The political side of the debate got a boost earlier this year. The National Religious Broadcasters, a group of about 1,100 evangelical Christian radio and TV stations, fired its new president - just weeks after he took office. Wayne Pederson drew criticism for telling a newspaper interviewer he was concerned about the direction of Christian broadcasting - concerned that his organization, whose annual convention is a frequent stop for Republican politicians, was getting "associated with the far Christian right and marginalized."
Mr. Pederson said, "Sometimes we as Conservatives are aligned with, identified with, perceived as being identified with a particular political party. Anytime we, as followers of Christ, are more known for our political stance than our religious commitment, then we've done a disservice to Christianity. And I wasn't saying Christian broadcasters shouldn't speak to the moral and social and even political issues, I was merely saying we should be more known for our theology than our politics."

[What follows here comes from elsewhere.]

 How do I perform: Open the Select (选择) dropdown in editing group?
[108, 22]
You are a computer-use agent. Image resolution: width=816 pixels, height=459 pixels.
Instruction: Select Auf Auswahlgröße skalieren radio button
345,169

Mr. Pederson isn't alone in calling for evangelical ministries to return to what he believes are their religious roots. In a recent book, Blinded By Might, two top former aides to evangelist Jerry Falwell say the quest for power corrupts Christians. But another new book, Why You Can't Stay Silent, by Tom Minnery, counter-attacks.

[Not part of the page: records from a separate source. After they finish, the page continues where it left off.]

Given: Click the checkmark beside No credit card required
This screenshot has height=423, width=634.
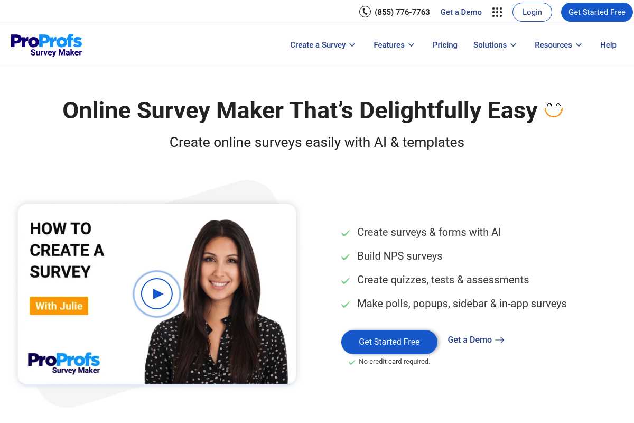Looking at the screenshot, I should click(x=352, y=362).
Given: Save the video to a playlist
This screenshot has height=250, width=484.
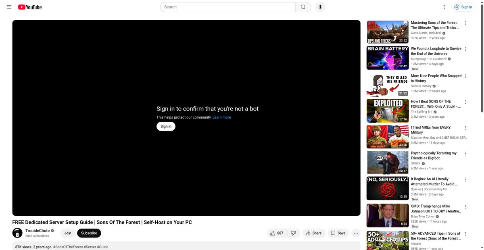Looking at the screenshot, I should pos(338,233).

"Throughout most of the 20th Century," Mr. Minnery said, "those who were very conservative, the fundamentalist movement, pulled back from society… and I believe the 20th century, with its decline in culture has seen the results of that. There is no longer a moral conscience as there should be, and that conscience should be the church. And so the call to re-join the cultural battle is a very important one for Christians."
Mr. Minnery's organization, Colorado-based "Focus on the Family," was among the most outspoken about Wayne Pederson's leadership and threatened to leave the National Religious Broadcasters if he stayed. "For the incoming leader of the organization to call a portion of the membership "the far Christian Right," he said, "that obviously symbolizes extremism and someone who is on the fringe - that is something that did not go down well.
Wayne Pederson insists he had no intention of disenfranchising any members of the organization. He says no one approached him to clarify the statement or seek reassurance, they only demanded his resignation.
According to John Green, a political scientist at the University of Akron in Ohio, tensions are so high because the conservative movement has grown so politically powerful. Almost all evangelical broadcasters do want to change society, he said, it's just a question of how.
Professor Green said, "I suspect that the mainstream of Christian broadcasting doesn't want to go back to the traditional days of just evangelism, but may also be very skeptical of too active a political role and too close an identification with particular political figures. So in a sense the situation may represent a move toward the center, rather a move to the right or into a more traditional era."
The "center" Professor Green is talking about is still one located squarely on a part of the political spectrum that believes America is decaying morally because of abortion rights, promiscuity and homosexuality.
Back in his basement in New Jersey, Reverend Bill Cook is putting the finishing touches on his weekly show. He said that the key to changing society is getting the message out to the public, and keeping it positive.